Conceptual Example: Learning a Relationship

Imagine you want the network to learn a specific rule: If I give you 10, you must output 99.

1. The Initial Guess

Initially, the network’s weights and biases are random. It might guess:

  • Input: 10
  • Random Weight: 0.5
  • Random Bias: 0.1
  • Calculation: $(10 \times 0.5) + 0.1 = 5.1$
  • Result: 5.1 (Very far from 99!)

2. The Learning Step (Backpropagation)

The network sees the result is 5.1 but it expected 99. The Error is massive.

  • It calculates: “I need my weight to be much higher.”
  • It adjusts the weight from 0.5 to, say, 5.0.

3. Iteration & Refinement

The network tries again:

  • Calculation: $(10 \times 5.0) + 0.1 = 50.1$
  • Still too low! It adjusts again. It might try a weight of 9.0 and a bias of 9.0.
  • Calculation: $(10 \times 9.0) + 9.0 = 99.0$

4. Dealing with Uncertainty

In a real system, the network doesn’t know the exact rule is “multiply by 9 and add 9.” It might settle on:

  • Weight: 9.85
  • Bias: 0.5
  • Result: 99.0 The network doesn’t find the “clean” human formula; it finds a mathematical combination of weights and biases that achieves the correct output for the data it has seen.
flowchart LR
    In(Input: 10) -- "Weight (x9.85)" --> Sum{Sum}
    Bias(Bias: +0.5) --> Sum
    Sum --> Out(Output: 99.0)
    
    Target(Target: 99) -- "Compare" --> Err[Error: 0]
    Out -- "Feedback" --> Target

The Optimization Engine: How Learning Actually Happens

1. Why Precise Calculation Matters

Learning isn’t just about random guessing. Each step involves calculating the Gradient—a mathematical value that indicates exactly how much a small change in a specific weight will affect the total error. Without these precise calculations, the network would wander aimlessly instead of “descending” toward a solution.
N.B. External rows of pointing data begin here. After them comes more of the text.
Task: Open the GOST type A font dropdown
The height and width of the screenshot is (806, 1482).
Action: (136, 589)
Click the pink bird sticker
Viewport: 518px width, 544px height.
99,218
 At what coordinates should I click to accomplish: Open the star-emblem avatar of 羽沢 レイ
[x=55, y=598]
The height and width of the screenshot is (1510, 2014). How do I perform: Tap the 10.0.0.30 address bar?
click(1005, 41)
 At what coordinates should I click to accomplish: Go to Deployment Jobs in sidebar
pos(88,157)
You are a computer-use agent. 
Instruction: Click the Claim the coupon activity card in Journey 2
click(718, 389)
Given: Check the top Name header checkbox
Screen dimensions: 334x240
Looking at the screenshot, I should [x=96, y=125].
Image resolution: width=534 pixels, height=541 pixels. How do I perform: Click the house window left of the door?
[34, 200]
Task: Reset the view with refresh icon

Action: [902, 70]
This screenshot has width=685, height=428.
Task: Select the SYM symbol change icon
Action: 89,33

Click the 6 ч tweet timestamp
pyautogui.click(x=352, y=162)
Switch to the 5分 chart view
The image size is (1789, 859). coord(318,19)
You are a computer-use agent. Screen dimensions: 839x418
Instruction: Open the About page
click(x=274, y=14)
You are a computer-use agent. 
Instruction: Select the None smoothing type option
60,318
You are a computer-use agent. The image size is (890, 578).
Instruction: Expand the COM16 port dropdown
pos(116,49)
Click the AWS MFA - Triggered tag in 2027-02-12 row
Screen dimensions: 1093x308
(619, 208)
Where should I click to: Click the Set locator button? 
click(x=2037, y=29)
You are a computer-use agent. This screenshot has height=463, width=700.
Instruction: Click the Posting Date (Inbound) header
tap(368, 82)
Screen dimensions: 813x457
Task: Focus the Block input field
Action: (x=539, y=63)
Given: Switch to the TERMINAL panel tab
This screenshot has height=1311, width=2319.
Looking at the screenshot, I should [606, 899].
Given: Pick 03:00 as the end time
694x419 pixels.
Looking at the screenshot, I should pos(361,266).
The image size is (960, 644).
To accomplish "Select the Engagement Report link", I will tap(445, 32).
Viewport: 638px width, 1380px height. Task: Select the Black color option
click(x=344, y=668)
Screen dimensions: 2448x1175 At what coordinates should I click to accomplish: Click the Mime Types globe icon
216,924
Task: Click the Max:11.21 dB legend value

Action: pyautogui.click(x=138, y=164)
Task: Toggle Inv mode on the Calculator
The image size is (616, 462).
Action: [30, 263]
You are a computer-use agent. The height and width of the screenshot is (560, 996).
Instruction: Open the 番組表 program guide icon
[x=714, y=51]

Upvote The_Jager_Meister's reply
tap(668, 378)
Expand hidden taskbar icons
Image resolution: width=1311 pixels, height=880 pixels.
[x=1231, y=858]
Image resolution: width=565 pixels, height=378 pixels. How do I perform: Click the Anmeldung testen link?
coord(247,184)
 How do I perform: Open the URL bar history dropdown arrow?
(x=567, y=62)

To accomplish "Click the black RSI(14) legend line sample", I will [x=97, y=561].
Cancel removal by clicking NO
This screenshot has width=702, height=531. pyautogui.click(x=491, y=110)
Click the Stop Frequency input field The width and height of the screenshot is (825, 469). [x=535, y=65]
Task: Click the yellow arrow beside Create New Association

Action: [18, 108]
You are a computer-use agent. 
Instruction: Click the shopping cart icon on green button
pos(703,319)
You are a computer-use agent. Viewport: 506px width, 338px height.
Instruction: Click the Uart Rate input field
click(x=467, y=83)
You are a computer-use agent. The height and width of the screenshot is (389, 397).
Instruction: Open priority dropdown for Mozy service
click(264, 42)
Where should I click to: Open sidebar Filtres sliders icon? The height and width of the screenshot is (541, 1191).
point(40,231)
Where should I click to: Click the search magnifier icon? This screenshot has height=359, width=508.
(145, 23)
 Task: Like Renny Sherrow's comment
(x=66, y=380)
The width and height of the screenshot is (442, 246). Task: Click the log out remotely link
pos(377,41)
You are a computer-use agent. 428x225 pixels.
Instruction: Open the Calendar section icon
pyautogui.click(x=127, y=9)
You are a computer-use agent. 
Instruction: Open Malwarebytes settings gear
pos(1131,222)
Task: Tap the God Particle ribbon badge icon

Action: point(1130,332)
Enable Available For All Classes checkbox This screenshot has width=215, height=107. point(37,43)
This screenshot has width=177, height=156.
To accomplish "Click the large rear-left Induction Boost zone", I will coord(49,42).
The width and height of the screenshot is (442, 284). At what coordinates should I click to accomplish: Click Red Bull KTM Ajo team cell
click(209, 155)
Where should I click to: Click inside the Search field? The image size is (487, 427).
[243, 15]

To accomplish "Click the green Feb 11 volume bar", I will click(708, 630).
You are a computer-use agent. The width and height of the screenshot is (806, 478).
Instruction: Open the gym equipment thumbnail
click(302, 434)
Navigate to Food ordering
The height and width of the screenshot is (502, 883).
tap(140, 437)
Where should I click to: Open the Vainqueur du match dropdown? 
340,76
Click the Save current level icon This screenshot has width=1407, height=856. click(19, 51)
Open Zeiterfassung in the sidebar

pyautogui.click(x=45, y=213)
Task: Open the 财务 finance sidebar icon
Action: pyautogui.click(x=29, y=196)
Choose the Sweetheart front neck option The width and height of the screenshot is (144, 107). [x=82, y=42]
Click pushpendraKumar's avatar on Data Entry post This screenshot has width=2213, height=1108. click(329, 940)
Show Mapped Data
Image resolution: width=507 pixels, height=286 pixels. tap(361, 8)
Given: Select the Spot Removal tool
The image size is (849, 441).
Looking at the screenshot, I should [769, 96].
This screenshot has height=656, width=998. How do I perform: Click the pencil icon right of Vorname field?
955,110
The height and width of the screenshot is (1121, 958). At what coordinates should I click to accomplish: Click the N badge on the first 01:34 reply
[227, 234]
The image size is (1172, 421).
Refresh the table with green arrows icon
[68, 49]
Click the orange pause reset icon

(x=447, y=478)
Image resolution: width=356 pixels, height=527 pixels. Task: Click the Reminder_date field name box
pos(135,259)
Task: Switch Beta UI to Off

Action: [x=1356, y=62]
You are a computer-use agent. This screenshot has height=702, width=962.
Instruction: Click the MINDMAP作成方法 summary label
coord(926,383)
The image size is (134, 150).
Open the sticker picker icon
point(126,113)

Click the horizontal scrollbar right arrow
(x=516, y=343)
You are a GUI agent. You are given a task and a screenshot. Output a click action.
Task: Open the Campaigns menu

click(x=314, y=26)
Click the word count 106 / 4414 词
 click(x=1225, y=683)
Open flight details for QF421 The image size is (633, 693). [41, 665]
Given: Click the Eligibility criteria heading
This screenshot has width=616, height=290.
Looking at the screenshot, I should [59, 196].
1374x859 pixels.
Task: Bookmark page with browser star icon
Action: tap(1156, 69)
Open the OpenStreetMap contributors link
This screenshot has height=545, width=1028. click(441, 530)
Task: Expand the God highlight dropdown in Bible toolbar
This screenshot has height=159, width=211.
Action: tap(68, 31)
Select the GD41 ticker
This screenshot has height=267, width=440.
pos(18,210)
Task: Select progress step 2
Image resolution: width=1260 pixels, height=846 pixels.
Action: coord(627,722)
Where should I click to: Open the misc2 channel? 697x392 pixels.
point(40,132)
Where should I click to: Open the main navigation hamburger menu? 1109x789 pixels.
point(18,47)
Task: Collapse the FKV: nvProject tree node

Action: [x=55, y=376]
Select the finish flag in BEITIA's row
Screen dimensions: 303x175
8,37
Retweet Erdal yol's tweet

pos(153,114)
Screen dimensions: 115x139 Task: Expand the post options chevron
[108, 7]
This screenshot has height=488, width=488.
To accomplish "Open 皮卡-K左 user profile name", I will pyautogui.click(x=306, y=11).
2. Gradient Descent: Finding the Bottom

Imagine standing on a foggy mountain at night. You want to find the lowest point (where the error is lowest), but you can only see the ground directly beneath your feet.

  • The Gradient: You feel the slope of the ground to see which way is “down.”
  • The Descent: You take a small step in that downward direction.
  • The Process: You repeat this until the ground is flat, meaning you can’t go any lower.

3. The Error Landscape: Minima

The “Error Landscape” is a conceptual map of all possible errors based on different weight combinations.

  • Global Minimum: The absolute lowest point in the entire landscape—the perfect solution where the error is as small as it can possibly be.
  • Local Minimum: A “false bottom.” It’s a small valley that feels like the lowest point compared to the ground immediately around it, but it isn’t the best possible solution. The network can sometimes get “stuck” here.
flowchart TD
    Start([Start at Random Weights]) --> Slope[Calculate Gradient: Which way is down?]
    Slope --> Step[Take Step: Adjust Weights]
    Step --> Check{Is it the bottom?}
    Check -- "No (Still sloping)" --> Slope
    Check -- "Yes (Flat ground)" --> End([Reached a Minimum])

    subgraph Concepts
        LM[Local Minimum: Stuck in a small valley]
        GM[Global Minimum: The best possible solution]
    end

4. Common Challenges

  • Vanishing Gradients: If the slope is too flat, the steps become so tiny that the network stops learning entirely before reaching the bottom.
  • Overshooting: If the steps (Learning Rate) are too large, the network might jump right over the bottom and land on the other side, potentially climbing even higher and becoming unstable.

Core Principles

Activation Function (Sigmoid)

To allow the network to learn complex, non-linear relationships, a “squashing” function is used to keep values between 0 and 1. $$ f(x) = \frac{1}{1 + e^{-x}} $$

Weight Initialization

To ensure the network starts learning effectively, weights are initialized using a scaling method that accounts for the number of incoming connections, preventing values from becoming too large or too small during the first few cycles.

Learning Rate

A small constant that controls how much the weights are adjusted in each step. A high rate learns fast but might overshoot the solution; a low rate is more stable but slower.